2008-04-17 21:45:26 failure at include/linux/timer.h:153/add_timer()!
Frank Van Hooft (CANADA)
Message: 54440 I'm receiving serial data at 57,600 baud into UART1 on the BF537-STAMP running 2008R1, and I'm printf()'ing it to the screen. The amount of received data is around 100 bytes, every 2 seconds, and it's binary data (not ASCII). I configure UART1 like so:
// the following code is for testing out UART 1
// see: http://www.easysw.com/~mike/serial/serial.html
// open the UART1 port
fd = open("/dev/ttyBF1", O_RDWR | O_NOCTTY | O_NDELAY);
if (fd == -1) {
printf("ERROR: could not open UART1\n");
return 1;
}
else
fcntl(fd, F_SETFL, FNDELAY);
// set the UART1 baud rate to 57600
tcgetattr(fd, &uart1options); // get current port settings
cfsetispeed(&uart1options, B57600);
cfsetospeed(&uart1options, B57600); // set in & out baudrates to 57600
uart1options.c_cflag |= (CLOCAL | CREAD); // enable receiver & set local mode
uart1options.c_lflag &= ~(ICANON | ECHO | ECHOE | ISIG); // set raw mode (we want simple binary bytes)

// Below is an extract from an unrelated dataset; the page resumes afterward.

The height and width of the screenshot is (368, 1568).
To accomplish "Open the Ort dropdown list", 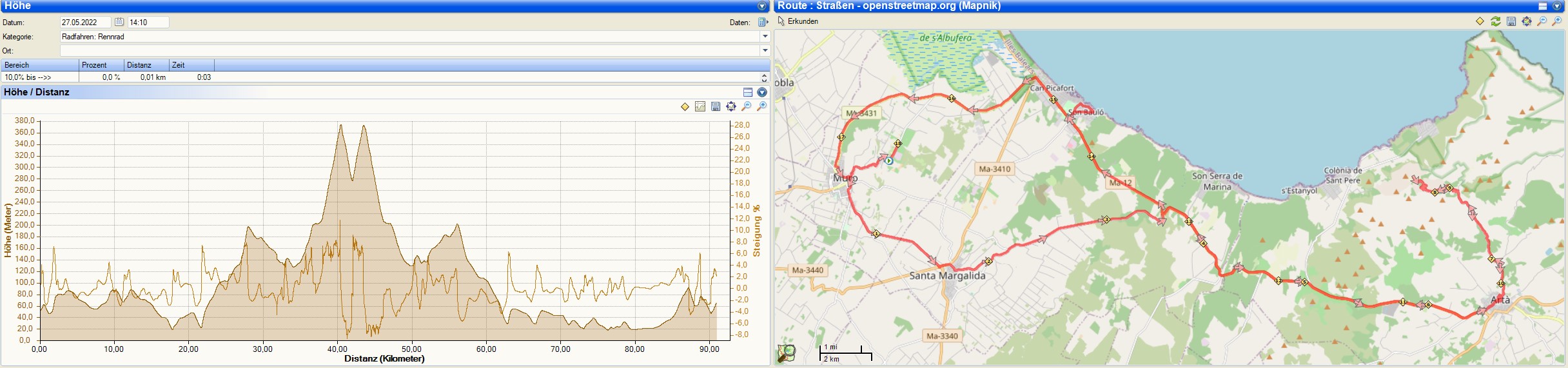I will click(x=765, y=50).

// no parity (8 data bits, 1 stop bit, no parity)
uart1options.c_cflag &= ~PARENB;
uart1options.c_cflag &= ~CSTOPB;
uart1options.c_cflag &= ~CSIZE;
uart1options.c_cflag |= CS8;
uart1options.c_cflag &= ~CRTSCTS; // no hardware flow control
uart1options.c_iflag &= ~(IXON | IXOFF | IXANY); // no software flow control
uart1options.c_oflag &= ~OPOST; // raw output
tcsetattr(fd, TCSANOW, &uart1options); // set the new port options right now
then I sit in an endless loop, displaying these received bytes on the screen, like so:
while (1) {
i = read(fd, uart1inbuff, 100); // i contains # of bytes received from uart1
for (j=0; j<i; j++) {
if (uart1inbuff[j] == 0xa0) printf("\n\n"); // a0 is often a "start of message" indicator
printf("%x ", uart1inbuff[j]); // print the received bytes in hex format
}
}
Not very complicated I'll admit, but it's useful because I can confirm the external module supplying the periodic serial data is operating as expected, as a prelude to integrating it into our system.

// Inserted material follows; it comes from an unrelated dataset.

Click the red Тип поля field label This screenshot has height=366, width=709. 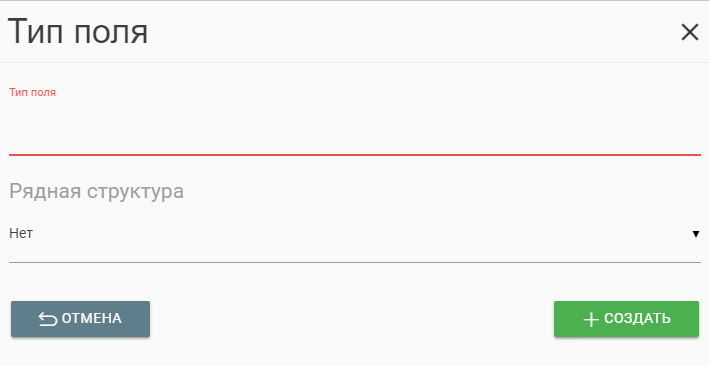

HOWEVER... this code runs for around 20 minutes, then the blackfin reboots with the following message:
BUG: failure at include/linux/timer.h:153/add_timer()!
Kernel panic - not syncing: BUG!
icache_enable
U-Boot 1.1.6-svn (ADI-2007R1) (Oct 4 2007 - 12:42:05)
It's quite repeatable - let it run unmolested for 20 to 25 minutes, and the blackfin will reboot.
I took a look at the add_timer function it's referring to; I didn't find it very enlightening:
/**
* add_timer - start a timer
* @timer: the timer to be added
*
* The kernel will do a ->function(->data) callback from the
* timer interrupt at the ->expires point in the future. The
* current time is 'jiffies'.
*
* The timer's ->expires, ->function (and if the handler uses it, ->data)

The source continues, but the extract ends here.